▶ _ВОПРОСЫ И ЗАДАНИЯ_:
**1.** Изложите короче абзац текста о Хварно, начинающийся словами «Бегство, вознесение и освобождение», в виде списка, сохранив его основные факты.
**2.** Допишите следующую часть текста о Хварно, начав сразу после его последнего предложения.

▶ _ПРИВЕДЁННЫЙ ТЕКСТ_:
Бегство, вознесение и освобождение - всё это уже было возвещено Наджму Кобра его свето-цветовыми видениями, цветами в чистом состоянии, сверхчувственными, освобождёнными от ариманической тьмы поглотившего их чёрного объекта и явленными в том виде, в каком они расцвели в Божественной ночи, ”на подступах к полюсу”, в Terra lucida, ”которая излучает из себя свой собственный свет”. В этой чистой люминисценции мы прежде всего узнаём отсвет иранских представлений о Хварно. Хварно — свет славы, сущность существ света, одновременно их слава (# #) и судьба (# ) (см. выше, III, 3). В иконографии Хварно изображается в виде светящегося нимба, aura gloriae, подобно ауре сияющего над головами царей и священников маздеизма; впоследствии этот нимб стал обрамлять лики Будд и Бодисатв, а также фигуры святых в раннехристианском искусстве. Хварно служит красноватым Фоном многочисленных манихейских росписей Турфана, равно как и некоторых персидских книжных миниатюр ширазской школы, напоминающих некогда знаменитые стенные росписи эпохи Сасанидов.

▶ _ИСХОДНЫЕ ДАННЫЕ_:
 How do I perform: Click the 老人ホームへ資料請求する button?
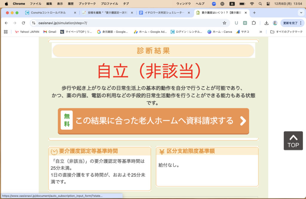(x=153, y=121)
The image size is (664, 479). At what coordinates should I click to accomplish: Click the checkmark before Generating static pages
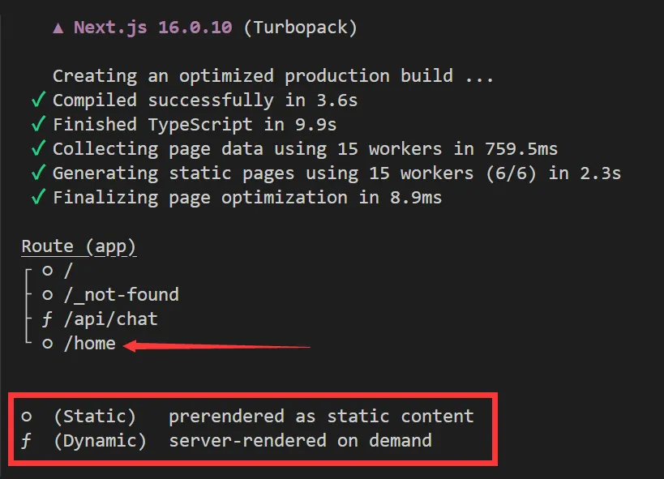[x=37, y=173]
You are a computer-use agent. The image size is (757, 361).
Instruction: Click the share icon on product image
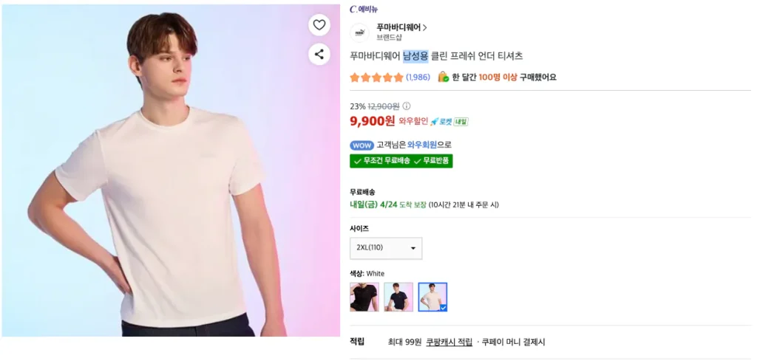point(319,54)
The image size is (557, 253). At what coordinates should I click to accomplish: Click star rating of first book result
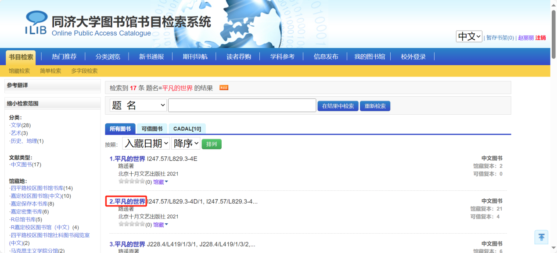(x=131, y=182)
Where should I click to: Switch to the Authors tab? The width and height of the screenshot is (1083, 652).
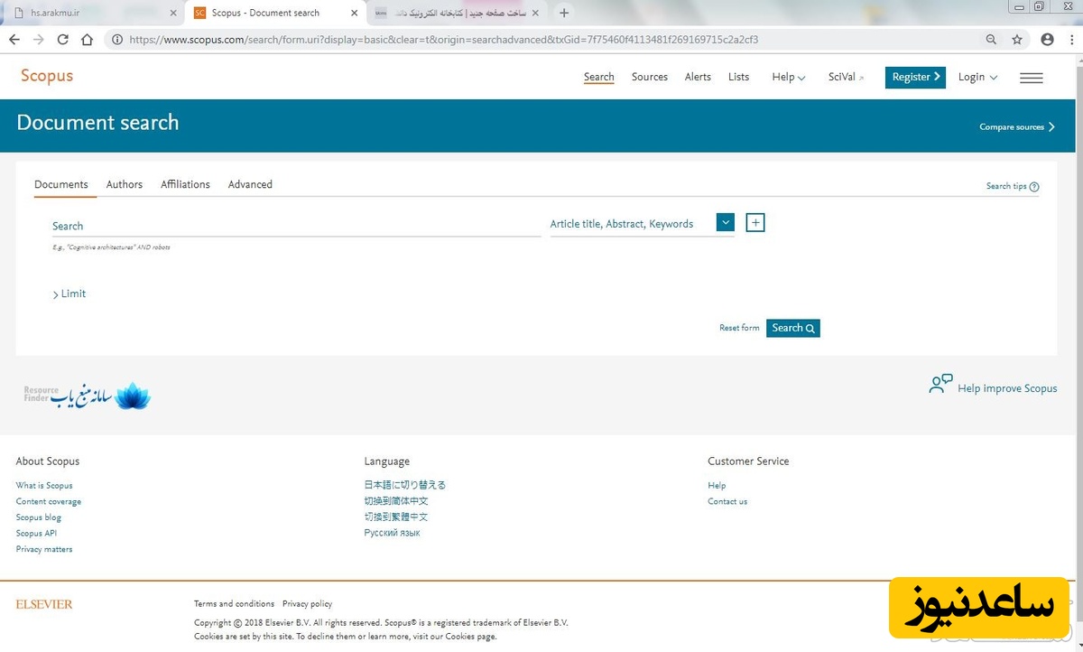point(125,184)
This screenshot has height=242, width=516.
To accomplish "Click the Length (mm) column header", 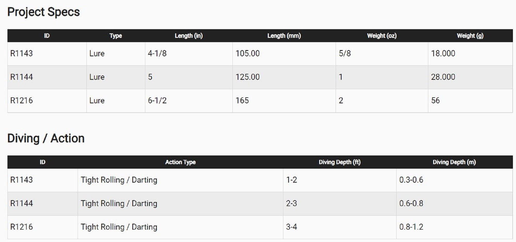I will [284, 36].

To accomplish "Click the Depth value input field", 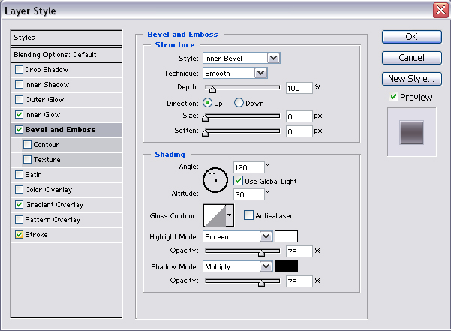I will click(298, 88).
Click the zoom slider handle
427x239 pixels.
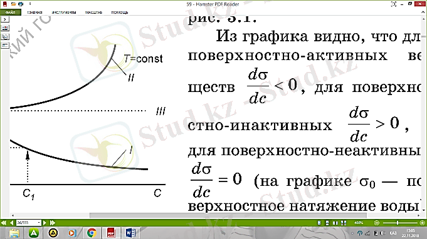pyautogui.click(x=398, y=223)
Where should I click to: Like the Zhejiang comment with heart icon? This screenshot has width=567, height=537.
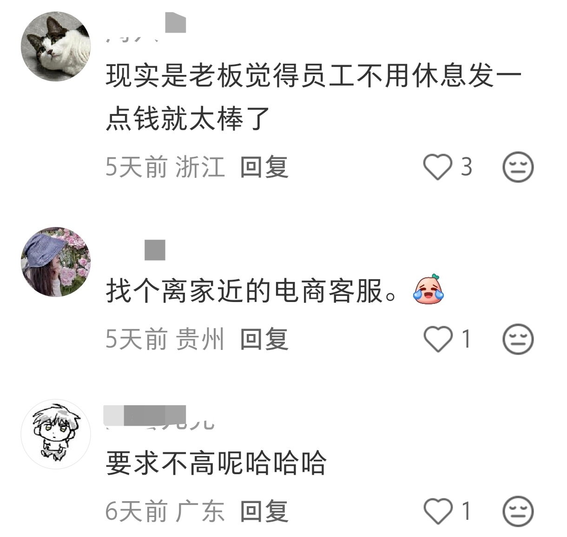pos(437,167)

▶ _ОТВЕТЫ ПО ПУНКТАМ_:
**1.**
- Бегство, вознесение и освобождение уже были возвещены Наджму Кобра его свето-цветовыми видениями. Он видел чистые сверхчувственные цвета, освобождённые от ариманической тьмы чёрного объекта. Эти цвета являлись такими, какими они расцвели в Божественной ночи, «на подступах к полюсу», в Terra lucida, излучающей собственный свет.
- В этой чистой люминесценции узнаётся отсвет иранских представлений о Хварно. Хварно — свет славы, сущность существ света, одновременно их слава и судьба.
- В иконографии Хварно изображается светящимся нимбом, aura gloriae, подобно ауре над головами царей и священников маздеизма. Позднее такой нимб стал обрамлять лики Будд и Бодисатв, а также фигуры святых в раннехристианском искусстве.
- Хварно служит красноватым фоном многочисленных манихейских росписей Турфана. Тот же фон есть в некоторых персидских книжных миниатюрах ширазской школы, напоминающих знаменитые стенные росписи эпохи Сасанидов.

**2.**
Не будем же обманываться насчёт значения этих красноватых Фонов, воскресающих в золотом поле византийских икон и мозаик. Идёт ли речь о нимбах над головами святых или о визионёрской географии того, что было названо ”пейзажами хварно” (Стржиговский), имеется в виду всё тот же свет преображения: одни его частицы возносятся к своей первопричине, другие нисходят им навстречу, чтобы увлечь за собой, прочь от поверхности объектов. Здесь нет никакого противоречия, никакого разлада, но продление и продолжие одной и той же идеи. Ибо во всём восточном христианстве всегда в открытом виде присутствует некое монофизитство, страстный порыв к преображению, caro spiritualis Christi, по отношению к которым фана фи’ллах суфизма является, быть может, одновременно и предчувствием и свершением. Противоречие и разлад следует искать совсем не здесь, а там, где Тень и тени окончательно изгнали этот свет из области иконографии.